The general case is to throw exceptions for exceptional circumstances. I wish that I could remember the exact quote (or who said it), but you should strive for functions that accept as many values and types as is reasonable and maintain a very narrowly defined behavior. This is a variant of what Nadia was talking about. Consider the following usages of your function:

  1. intersect_two_lists(None, None)
  2. intersect_two_lists([], ())
  3. intersect_two_lists('12', '23')
  4. intersect_two_lists([1, 2], {1: 'one', 2: 'two'})
  5. intersect_two_lists(False, [1])
  6. intersect_two_lists(None, [1])

I would expect that (5) throws an exception since passing False is a type error. The rest of them, however, make some sort of sense but it really depends on the contract that the function states.

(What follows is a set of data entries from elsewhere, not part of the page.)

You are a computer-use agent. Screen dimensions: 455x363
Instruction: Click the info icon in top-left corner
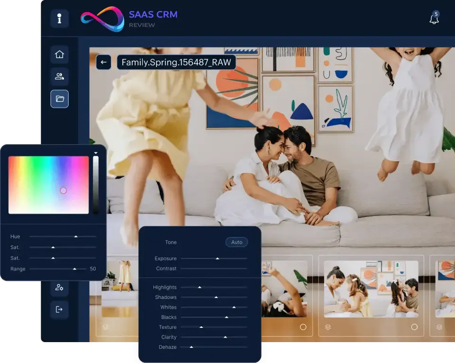(59, 19)
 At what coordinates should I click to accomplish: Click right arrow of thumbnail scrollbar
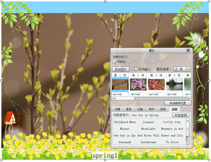[189, 99]
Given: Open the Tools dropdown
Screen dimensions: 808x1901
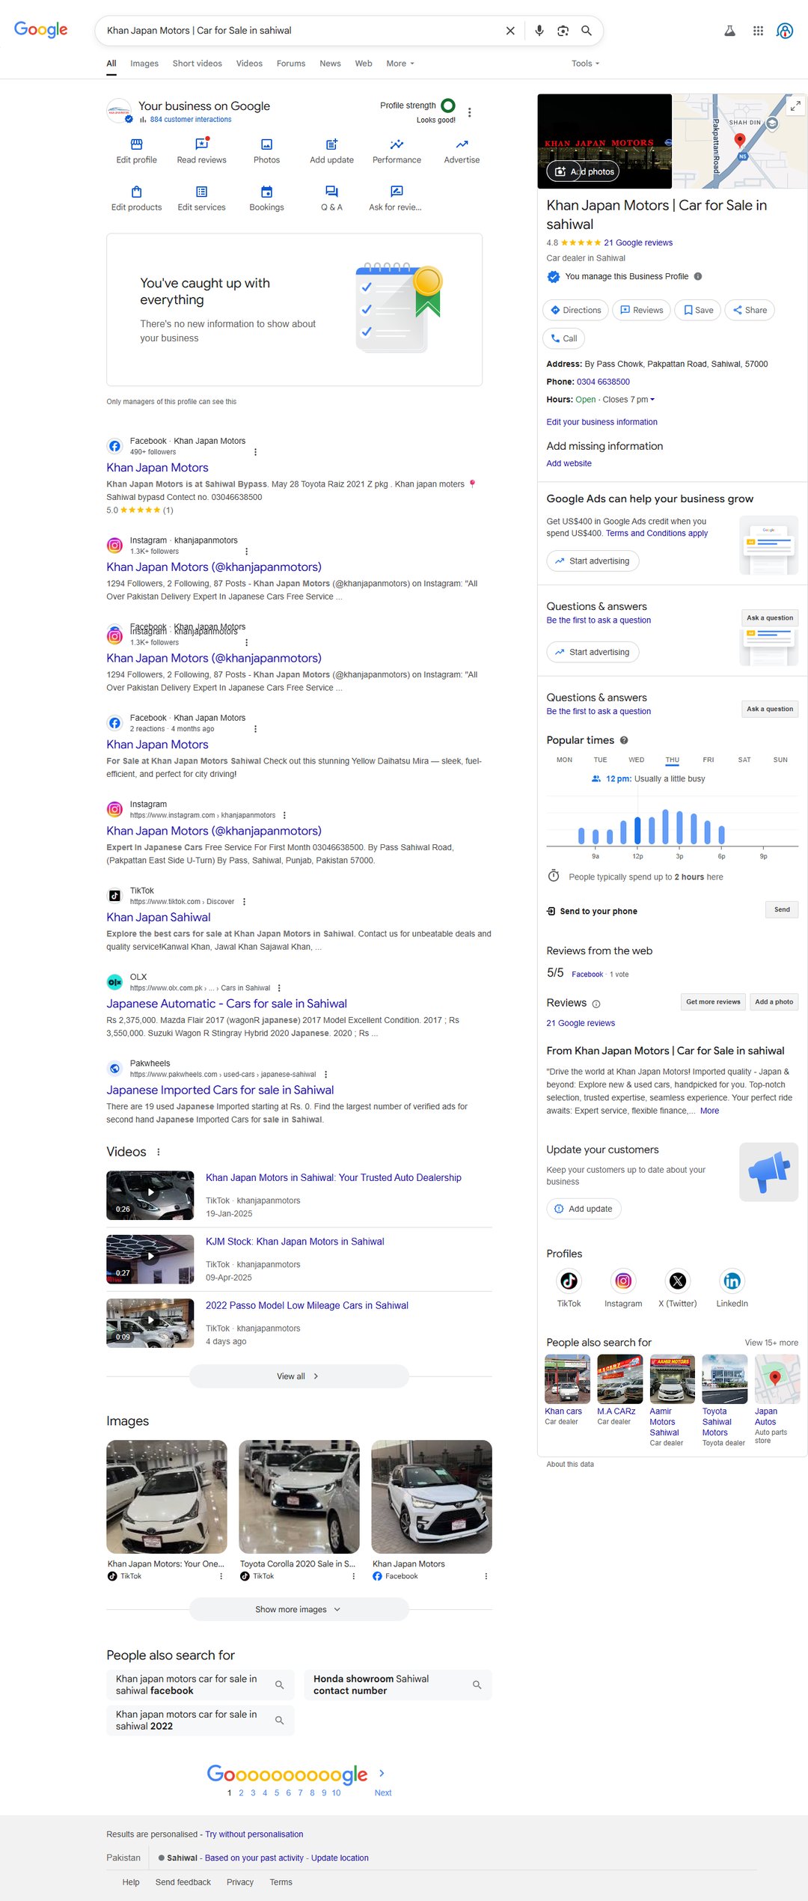Looking at the screenshot, I should point(585,64).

If intersect_two_lists were defined as returning the intersection of two iterables, then everything other than (5) should work as long as you make None a valid representation of the empty set. The implementation would be something like:

def intersect_two_lists(seq1, seq2):
    if seq1 is None: seq1 = []
    if seq2 is None: seq2 = []
    if not isinstance(seq1, collections.Iterable):
        raise TypeError("seq1 is not Iterable")
    if not isinstance(seq2, collections.Iterable):
        raise TypeError("seq1 is not Iterable")
    return filter(...)

I usually write helper functions that enforce whatever the contract is and then call them to check all of the preconditions. Something like:

def require_iterable(name, arg):
    """Returns an iterable representation of arg or raises an exception."""
    if arg is not None:
        if not isinstance(arg, collections.Iterable):
            raise TypeError(name + " is not Iterable")
        return arg
    return []

def intersect_two_lists(seq1, seq2):
    list1 = require_iterable("seq1", seq1)
    list2 = require_iterable("seq2", seq2)
    return filter(...)

You can also extend this concept and pass in the "policy" as an optional argument. I would not advise doing this unless you want to embrace Policy Based Design. I did want to mention it just in case you haven't looked into this option before.

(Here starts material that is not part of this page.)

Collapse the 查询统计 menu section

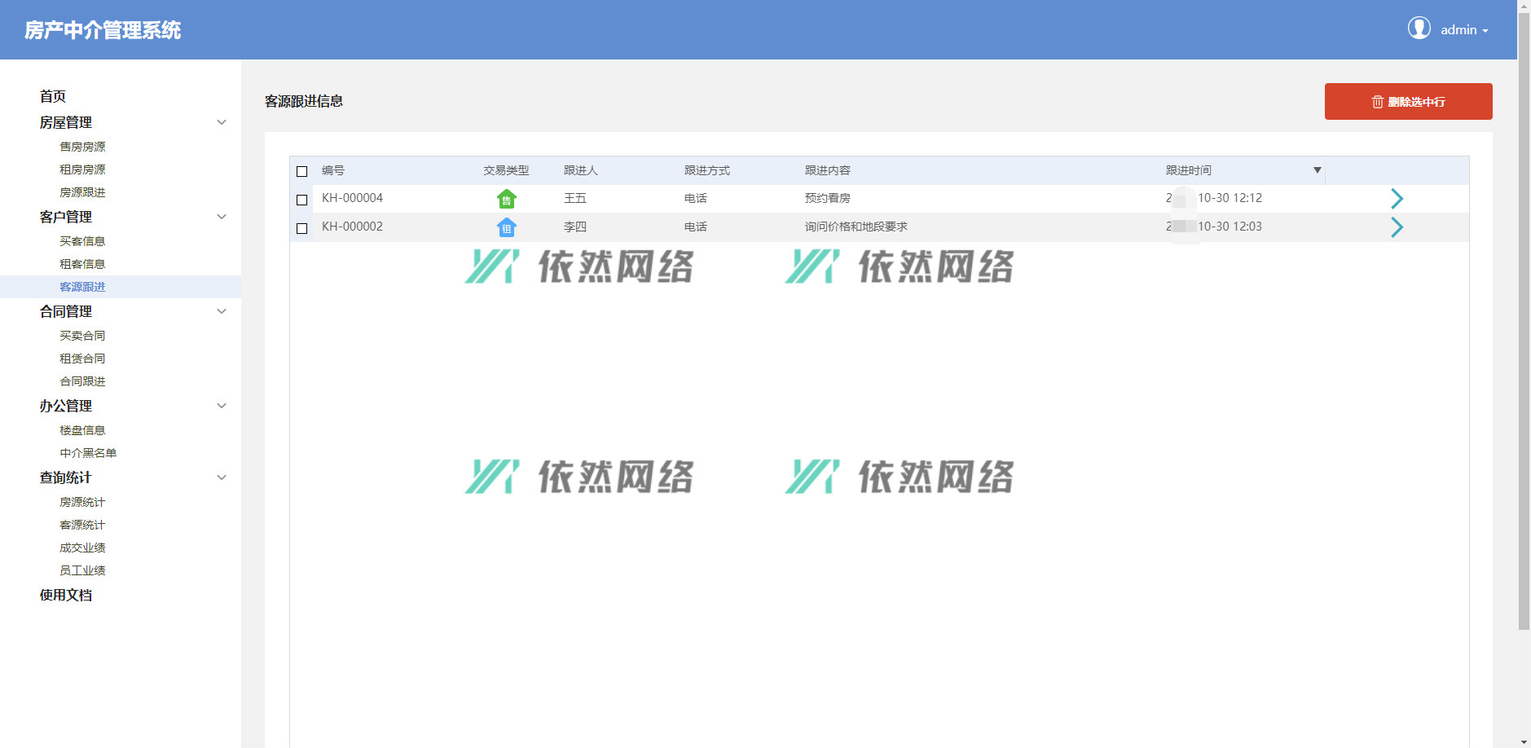pos(221,477)
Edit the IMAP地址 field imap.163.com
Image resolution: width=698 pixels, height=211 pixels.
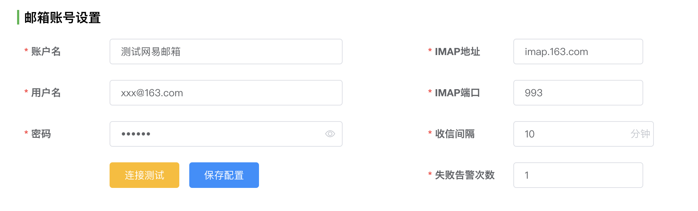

If the contract for intersect_two_lists is that it only accepts two non-empty list parameters, then be explicit and throw exceptions if the contract is breached:

def require_non_empty_list(name, var):
    if not isinstance(var, list):
        raise TypeError(name + " is not a list")
    if var == []:
        raise ValueError(name + " is empty")

def intersect_two_lists(list1, list2):
    require_non_empty_list('list1', list1)
    require_non_empty_list('list2', list2)
    return filter(...)

I think that the moral of the story is whatever you do, do it consistently and be explicit. Personally, I usually favor raising exceptions whenever a contract is breached or I am given a value that I really cannot use. If the values that I am given are reasonable, then I try to do something reasonable in return. You might also want to read the C++ FAQ Lite entry on exceptions. This particular entry gives you some more food for thought about exceptions.

D.Shawley
Very nice, thanks. D, how do you document what all exceptions anyone calling your methods would have to handle? What I mean is, if you put in the __doc__ section of the method 'raises exceptions TypeError and ValueError (via calls to require_non_empty_list, etc)' and then later you change/add/edit/delete the exceptions require_non_empty_list raises... how do you ensure that all methods using require_non_empty_list have been properly re-documented? Sorry for the wordy comment! :-)
TallPaul
Generally, the caller should expect any exception and not specific types. The key is that exceptions should have common meaning regardless of their context. Making the meaning of an exception depend on where it is generated is a recipe for disaster. This is one of the primary reasons that I reserve exceptions for exceptional circumstances. If there is a problem that can be _dealt with_ in the function, then you shouldn't be raising an exception you should be defining how the function behaves in the identified edge case.
D.Shawley
... oh... as for documentation. That is where you document the behavior in edge cases and the pre-conditions of the function. _"intersect_two_lists(Iterable,Iterable) -> list"_ states that you had better be sending two iterables in. If you don't `intersect_two_lists` is going to fail.
D.Shawley